Empires InfiltrationA lot of Empires: Extraction is set in London, England, over the first half of 2015, general election and everything. There are excursions to various other parts of the globe, Mars, Saturn, Neptune, some nameless other star and the blue hypergiant VY Canis Majoris, which is, by the way, an immensely cool star and will one day do something truly spectacular – the sort of thing that you’d really like to be around to see, only you really, really actually wouldn’t. There are some excursions into history too, although not many. It’s no secret that Empires, between the two books Gavin and I have done, is an alien invasion story, and it’s not really a spoiler to say that Gavin’s aliens and mine don’t much like each other – Gav pretty much establishes that in the opening chapter of Infiltration.
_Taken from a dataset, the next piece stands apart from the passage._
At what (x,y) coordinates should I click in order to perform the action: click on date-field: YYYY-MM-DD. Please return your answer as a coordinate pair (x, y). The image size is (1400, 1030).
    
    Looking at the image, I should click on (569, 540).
It’s also hardly a spoiler to say that our two races have encountered one another before, and neither of them much liked the result.
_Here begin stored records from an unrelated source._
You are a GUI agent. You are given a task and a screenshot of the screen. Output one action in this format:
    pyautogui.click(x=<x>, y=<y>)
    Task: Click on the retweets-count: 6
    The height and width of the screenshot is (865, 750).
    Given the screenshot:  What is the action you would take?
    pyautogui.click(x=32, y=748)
But why does Earth get invaded in the first place? Where’s the sense to it? Why do any aliens ever invest inordinate time and energy into extracting a resource from a planet that’s already inhabited when you could just as well synthesise it yourself for far less effort or else get it floating around in space without any local sentients trying to kill you with a virus or strange music or any other preposterous and previously unrecognised weak spots your species might have (I could go on, but Gav has covered this somewhat more thoroughly elsewhere).

I don’t think either of us hit on the Cuban Missile Crisis as a source of inspiration while we were writing Empires, but in hindsight it’s not a bad analogy. Why Earth in Empires? Why Cuba in 1962? It wasn’t that Cuba mattered that much in and of itself. Castro might have asked for the missiles, but it wasn’t as if most Cubans had a great deal of choice or say in the matter. Did anyone ask: “hey, would you like some Russian missiles on your island that might just mean you get nuked by your big neighbour to the north?” The Cuban Missile Crisis could just as easily have been the Jamaican Missile Crisis if the Russians had happened to have a foothold in Jamaica. Or the Mexican Missile Crisis or the Nicaraguan Missile Crisis. I bet the old Soviets would positively have howled with delight to have had the Canadian Missile Crisis. But they didn’t have enough useful allies in any of those other places. They had Cuba, and so Cuba is it was. Sometimes the two big men in the room just have to square up to one another for a showdown because reasons, and the little men get caught in the middle. So that’s why Earth. Poor little humans caught in the middle between two forces they could barely even understand, never mind influence. That was the point all along.

Mind you, the Cuban Missile Crisis, close as it got to triggering nuclear death-for-everything, was saved in the end by the truth of Mutually Assured Destruction and a few human beings who demonstrated, despite the atrocities recorded in the opening here, a capacity in our species to not be idiots sometimes. So the analogy only goes so far.

As for the passage above itself? Someone has been interfering with the course of human history for some time. Some devil-like creature. The Weft? The Pleasure? Someone else? At least Cuba never had that to worry about.